INPUT FOR THIS TASK:
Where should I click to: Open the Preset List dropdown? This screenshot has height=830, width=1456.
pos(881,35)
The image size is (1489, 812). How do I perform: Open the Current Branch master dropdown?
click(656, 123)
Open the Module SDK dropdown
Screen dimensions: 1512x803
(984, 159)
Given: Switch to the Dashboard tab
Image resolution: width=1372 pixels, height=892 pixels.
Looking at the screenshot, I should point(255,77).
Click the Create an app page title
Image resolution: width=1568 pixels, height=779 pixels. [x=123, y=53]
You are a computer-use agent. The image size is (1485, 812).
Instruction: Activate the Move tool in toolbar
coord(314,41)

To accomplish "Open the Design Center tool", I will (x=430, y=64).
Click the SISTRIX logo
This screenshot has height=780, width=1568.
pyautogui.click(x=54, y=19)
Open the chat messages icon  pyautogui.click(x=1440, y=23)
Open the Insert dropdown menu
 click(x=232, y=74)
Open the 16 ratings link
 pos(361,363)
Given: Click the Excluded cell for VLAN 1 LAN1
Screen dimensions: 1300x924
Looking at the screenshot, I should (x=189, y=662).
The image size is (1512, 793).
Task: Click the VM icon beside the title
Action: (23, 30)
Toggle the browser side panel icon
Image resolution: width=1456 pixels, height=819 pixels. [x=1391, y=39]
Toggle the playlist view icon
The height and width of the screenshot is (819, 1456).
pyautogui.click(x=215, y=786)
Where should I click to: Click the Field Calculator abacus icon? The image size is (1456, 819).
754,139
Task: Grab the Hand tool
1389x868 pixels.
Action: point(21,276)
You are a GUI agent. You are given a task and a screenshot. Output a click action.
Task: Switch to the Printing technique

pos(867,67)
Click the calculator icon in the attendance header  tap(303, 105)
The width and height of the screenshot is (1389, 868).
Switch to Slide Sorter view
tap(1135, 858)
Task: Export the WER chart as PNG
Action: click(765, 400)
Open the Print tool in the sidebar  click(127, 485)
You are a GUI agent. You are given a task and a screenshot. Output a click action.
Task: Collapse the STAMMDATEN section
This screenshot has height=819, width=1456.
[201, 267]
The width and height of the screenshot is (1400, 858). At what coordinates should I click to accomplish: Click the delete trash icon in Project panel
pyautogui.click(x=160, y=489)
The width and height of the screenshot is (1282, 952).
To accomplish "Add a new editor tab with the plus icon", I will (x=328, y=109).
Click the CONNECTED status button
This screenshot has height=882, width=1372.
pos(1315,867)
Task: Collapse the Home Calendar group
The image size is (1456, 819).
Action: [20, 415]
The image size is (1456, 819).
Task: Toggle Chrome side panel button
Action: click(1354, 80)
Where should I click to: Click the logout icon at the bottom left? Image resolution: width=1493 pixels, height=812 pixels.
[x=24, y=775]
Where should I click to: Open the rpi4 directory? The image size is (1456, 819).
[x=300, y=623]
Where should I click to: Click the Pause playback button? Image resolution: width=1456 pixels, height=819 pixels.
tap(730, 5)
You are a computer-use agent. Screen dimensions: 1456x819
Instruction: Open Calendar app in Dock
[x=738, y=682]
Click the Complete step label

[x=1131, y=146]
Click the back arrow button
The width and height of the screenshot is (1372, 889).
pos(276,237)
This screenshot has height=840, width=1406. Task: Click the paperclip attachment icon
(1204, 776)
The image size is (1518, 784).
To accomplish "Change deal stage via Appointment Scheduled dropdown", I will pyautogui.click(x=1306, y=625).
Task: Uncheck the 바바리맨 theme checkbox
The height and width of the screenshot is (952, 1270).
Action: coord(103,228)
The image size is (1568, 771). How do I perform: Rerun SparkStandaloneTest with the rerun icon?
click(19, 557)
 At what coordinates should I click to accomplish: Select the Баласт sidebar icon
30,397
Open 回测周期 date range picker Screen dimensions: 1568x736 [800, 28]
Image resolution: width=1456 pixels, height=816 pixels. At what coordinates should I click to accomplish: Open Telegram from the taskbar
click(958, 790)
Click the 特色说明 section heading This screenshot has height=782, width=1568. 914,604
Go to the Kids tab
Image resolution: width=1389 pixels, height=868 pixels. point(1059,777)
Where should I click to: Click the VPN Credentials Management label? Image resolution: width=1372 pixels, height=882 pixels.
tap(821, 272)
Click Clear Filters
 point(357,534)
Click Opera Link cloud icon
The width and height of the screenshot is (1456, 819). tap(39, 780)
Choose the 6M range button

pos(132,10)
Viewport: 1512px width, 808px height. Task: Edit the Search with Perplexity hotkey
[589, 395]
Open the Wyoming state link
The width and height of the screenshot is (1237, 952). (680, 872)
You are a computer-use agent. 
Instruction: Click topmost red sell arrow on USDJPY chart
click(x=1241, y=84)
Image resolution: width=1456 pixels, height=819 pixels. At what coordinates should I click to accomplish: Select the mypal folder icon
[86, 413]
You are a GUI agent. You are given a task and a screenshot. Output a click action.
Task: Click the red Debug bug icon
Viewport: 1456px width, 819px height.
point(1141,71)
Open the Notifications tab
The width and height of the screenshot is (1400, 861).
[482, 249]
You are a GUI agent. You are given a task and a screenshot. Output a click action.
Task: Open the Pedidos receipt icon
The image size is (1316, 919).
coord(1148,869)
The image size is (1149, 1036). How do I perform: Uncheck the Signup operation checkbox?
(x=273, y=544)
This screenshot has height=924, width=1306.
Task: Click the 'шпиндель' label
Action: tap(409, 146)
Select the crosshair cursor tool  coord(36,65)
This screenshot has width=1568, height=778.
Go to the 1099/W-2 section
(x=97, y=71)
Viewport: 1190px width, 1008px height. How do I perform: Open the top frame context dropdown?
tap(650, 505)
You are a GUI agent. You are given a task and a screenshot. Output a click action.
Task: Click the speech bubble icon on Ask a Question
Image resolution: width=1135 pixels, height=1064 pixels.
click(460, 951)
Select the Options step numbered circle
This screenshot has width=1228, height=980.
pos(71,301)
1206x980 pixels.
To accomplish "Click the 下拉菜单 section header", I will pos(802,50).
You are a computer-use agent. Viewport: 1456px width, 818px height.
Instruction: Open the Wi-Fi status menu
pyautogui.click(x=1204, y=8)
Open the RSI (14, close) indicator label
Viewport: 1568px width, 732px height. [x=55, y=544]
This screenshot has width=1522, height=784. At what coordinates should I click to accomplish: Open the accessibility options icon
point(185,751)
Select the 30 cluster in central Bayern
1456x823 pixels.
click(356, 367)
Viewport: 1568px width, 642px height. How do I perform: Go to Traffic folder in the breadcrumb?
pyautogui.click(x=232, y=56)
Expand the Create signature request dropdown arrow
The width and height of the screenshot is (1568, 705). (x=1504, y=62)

TASK PROMPT:
Everything in the listing should be transcribed exactly.

ANSWER TO THE EXERCISE:
Where should I click to: Open the Preset List dropdown? This screenshot has height=830, width=1456.
pos(881,35)
The image size is (1489, 812). How do I perform: Open the Current Branch master dropdown?
click(656, 123)
Open the Module SDK dropdown
Screen dimensions: 1512x803
(984, 159)
Given: Switch to the Dashboard tab
Image resolution: width=1372 pixels, height=892 pixels.
Looking at the screenshot, I should point(255,77).
Click the Create an app page title
Image resolution: width=1568 pixels, height=779 pixels. [x=123, y=53]
You are a computer-use agent. The image size is (1485, 812).
Instruction: Activate the Move tool in toolbar
coord(314,41)

To accomplish "Open the Design Center tool", I will (x=430, y=64).
Click the SISTRIX logo
This screenshot has height=780, width=1568.
pyautogui.click(x=54, y=19)
Open the chat messages icon  pyautogui.click(x=1440, y=23)
Open the Insert dropdown menu
 click(x=232, y=74)
Open the 16 ratings link
 pos(361,363)
Given: Click the Excluded cell for VLAN 1 LAN1
Screen dimensions: 1300x924
Looking at the screenshot, I should (x=189, y=662).
The image size is (1512, 793).
Task: Click the VM icon beside the title
Action: (23, 30)
Toggle the browser side panel icon
Image resolution: width=1456 pixels, height=819 pixels. [x=1391, y=39]
Toggle the playlist view icon
The height and width of the screenshot is (819, 1456).
pyautogui.click(x=215, y=786)
Where should I click to: Click the Field Calculator abacus icon? The image size is (1456, 819).
754,139
Task: Grab the Hand tool
1389x868 pixels.
Action: point(21,276)
You are a GUI agent. You are given a task and a screenshot. Output a click action.
Task: Switch to the Printing technique

pos(867,67)
Click the calculator icon in the attendance header  tap(303, 105)
The width and height of the screenshot is (1389, 868).
Switch to Slide Sorter view
tap(1135, 858)
Task: Export the WER chart as PNG
Action: click(765, 400)
Open the Print tool in the sidebar  click(127, 485)
You are a GUI agent. You are given a task and a screenshot. Output a click action.
Task: Collapse the STAMMDATEN section
This screenshot has height=819, width=1456.
[201, 267]
The width and height of the screenshot is (1400, 858). At what coordinates should I click to accomplish: Click the delete trash icon in Project panel
pyautogui.click(x=160, y=489)
The width and height of the screenshot is (1282, 952).
To accomplish "Add a new editor tab with the plus icon", I will (x=328, y=109).
Click the CONNECTED status button
This screenshot has height=882, width=1372.
pos(1315,867)
Task: Collapse the Home Calendar group
The image size is (1456, 819).
Action: [20, 415]
The image size is (1456, 819).
Task: Toggle Chrome side panel button
Action: click(1354, 80)
Where should I click to: Click the logout icon at the bottom left? Image resolution: width=1493 pixels, height=812 pixels.
[x=24, y=775]
Where should I click to: Open the rpi4 directory? The image size is (1456, 819).
[x=300, y=623]
Where should I click to: Click the Pause playback button? Image resolution: width=1456 pixels, height=819 pixels.
tap(730, 5)
You are a computer-use agent. Screen dimensions: 1456x819
Instruction: Open Calendar app in Dock
[x=738, y=682]
Click the Complete step label

[x=1131, y=146]
Click the back arrow button
The width and height of the screenshot is (1372, 889).
pos(276,237)
This screenshot has height=840, width=1406. Task: Click the paperclip attachment icon
(1204, 776)
The image size is (1518, 784).
To accomplish "Change deal stage via Appointment Scheduled dropdown", I will pyautogui.click(x=1306, y=625).
Task: Uncheck the 바바리맨 theme checkbox
The height and width of the screenshot is (952, 1270).
Action: coord(103,228)
The image size is (1568, 771). How do I perform: Rerun SparkStandaloneTest with the rerun icon?
click(19, 557)
 At what coordinates should I click to accomplish: Select the Баласт sidebar icon
30,397
Open 回测周期 date range picker Screen dimensions: 1568x736 [800, 28]
Image resolution: width=1456 pixels, height=816 pixels. At what coordinates should I click to accomplish: Open Telegram from the taskbar
click(958, 790)
Click the 特色说明 section heading This screenshot has height=782, width=1568. 914,604
Go to the Kids tab
Image resolution: width=1389 pixels, height=868 pixels. point(1059,777)
Where should I click to: Click the VPN Credentials Management label? Image resolution: width=1372 pixels, height=882 pixels.
tap(821, 272)
Click Clear Filters
 point(357,534)
Click Opera Link cloud icon
The width and height of the screenshot is (1456, 819). tap(39, 780)
Choose the 6M range button

pos(132,10)
Viewport: 1512px width, 808px height. Task: Edit the Search with Perplexity hotkey
[589, 395]
Open the Wyoming state link
The width and height of the screenshot is (1237, 952). (680, 872)
You are a computer-use agent. 
Instruction: Click topmost red sell arrow on USDJPY chart
click(x=1241, y=84)
Image resolution: width=1456 pixels, height=819 pixels. At what coordinates should I click to accomplish: Select the mypal folder icon
[86, 413]
You are a GUI agent. You are given a task and a screenshot. Output a click action.
Task: Click the red Debug bug icon
Viewport: 1456px width, 819px height.
point(1141,71)
Open the Notifications tab
The width and height of the screenshot is (1400, 861).
[482, 249]
You are a GUI agent. You are given a task and a screenshot. Output a click action.
Task: Open the Pedidos receipt icon
The image size is (1316, 919).
coord(1148,869)
The image size is (1149, 1036). How do I perform: Uncheck the Signup operation checkbox?
(x=273, y=544)
This screenshot has height=924, width=1306.
Task: Click the 'шпиндель' label
Action: tap(409, 146)
Select the crosshair cursor tool  coord(36,65)
This screenshot has width=1568, height=778.
Go to the 1099/W-2 section
(x=97, y=71)
Viewport: 1190px width, 1008px height. How do I perform: Open the top frame context dropdown?
tap(650, 505)
You are a GUI agent. You are given a task and a screenshot. Output a click action.
Task: Click the speech bubble icon on Ask a Question
Image resolution: width=1135 pixels, height=1064 pixels.
click(460, 951)
Select the Options step numbered circle
This screenshot has width=1228, height=980.
pos(71,301)
1206x980 pixels.
To accomplish "Click the 下拉菜单 section header", I will pos(802,50).
You are a computer-use agent. Viewport: 1456px width, 818px height.
Instruction: Open the Wi-Fi status menu
pyautogui.click(x=1204, y=8)
Open the RSI (14, close) indicator label
Viewport: 1568px width, 732px height. [x=55, y=544]
This screenshot has width=1522, height=784. At what coordinates should I click to accomplish: Open the accessibility options icon
point(185,751)
Select the 30 cluster in central Bayern
1456x823 pixels.
click(356, 367)
Viewport: 1568px width, 642px height. How do I perform: Go to Traffic folder in the breadcrumb?
pyautogui.click(x=232, y=56)
Expand the Create signature request dropdown arrow
The width and height of the screenshot is (1568, 705). (x=1504, y=62)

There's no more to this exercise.